AP: I have explored many mediums. We required a computer and I wanted to familiarize myself with the technology. It was not a prior decision to work with it. The experience was very different. With computer graphics, it's like an immediate shock. It hypnotises you. There was a great amount of absorption. I would be sitting at the computer for 4-5 hours at a stretch without realizing it.
There was no movement except for the eyes and fingers, unlike in painting, where there is so much physical labour involved. You put a stroke or line, then move around, come back to it. With a computer you have to be very precise, particularly with the colours. The precision is better, the colour more accurate.
I wanted to discover things for myself, use my own resources. I have the temperament of a painter. I do not want results. I watch what comes out and reject some of the works. The results surprise me. If it did not, it would bore me, let alone boring others! My friends see my work and tell me that they can do that kind of thing in a very short while, and that it should not take so long. I tell them that they are not painters and I am.

JB: What is your view of the prevalent trend of illustration passing off as art? Do you think this will last?
AP: Illustration as art will not last. At the most it will take one or two years, before it dies out. Look at the work of people like Laxman Shreshtha or Anjolie Ela Menon or even Jehangir Sabavalla. Art must be to please the mind and intellect, not the eyes. It must appeal to Manas and Buddhi. An artist should be interested in inner growth - Involution, not evolution- which only results in physical changes in the painting. The artist's sense of awareness and sensibility should grow.
The younger generation of artists is working for the export market. Gita Kapur writes for Europeans, not Indians. People like Raza and I belonged to the Paris school. I worked in Paris for a few years before I came back to India to rediscover it. When I left Paris, my friends told me it was foolish to leave when I already had a gallery. I told them what Gauguin said when he was going to Tahiti, and was asked why he was leaving the center of art. He said the center of art is in your brain.

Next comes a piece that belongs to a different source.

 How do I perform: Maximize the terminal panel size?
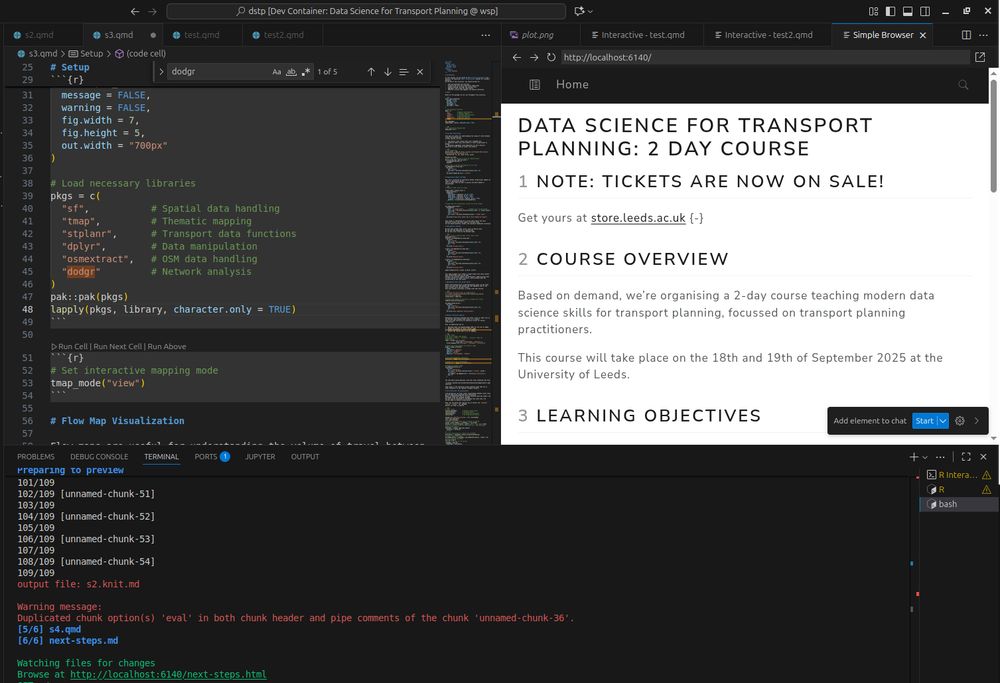pos(966,456)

JB: Do you think illustration passes off as art because the buyer is not discerning?
AP: Yes, not just in India, but in any other part of the world, the buyer is not discerning. A few years ago, if certain galleries in India backed an artist, his work sold well, but I don't think that is true any more. I tell young artists that they must continue to show their work as often as they can. Since I came from a business family, I was lucky that I didn't starve for my painting.
When I started painting, I did not sell a single piece of work for 15 years. When people asked me if I got depressed because of that, I said no, because I paint for myself, not others. If you work for others, you have to sell your time. It is better to have a job, even make tea or water to make a living, while you paint.
When people ask me how I price my work, I tell them that I price it higher than anybody can buy it. And it sells. I am not a factory and I sell rarely.

JB: Has Indian philosophy been a big influence on you?
AP: Indian philosophy and aesthetics have been a big influence on me as a person - the one who looks at the painting, but not on my painting. Both Indian philosophy and aesthetics has changed my vision. I grew up surrounded by European painting even as a child. Later I went to Paris and saw more of the same. I thought it was important to me to come back and re-discover India. I gained knowledge of Indian aesthetics through studying Indian art, architecture and philosophy. When people ask me how many hours a day I work, I tell them I am working all the time - reading, seeing. I learnt Sanskrit to gain knowledge and insight into the Indian perception of aesthetics. At present I am reading the 7th chapter of the Gita. Sanskrit is a language that is so concise and precise in it's form that every verse contains only the essential. Scholars have spent years researching not only the structure of the language, but also of each stanza or conjugation.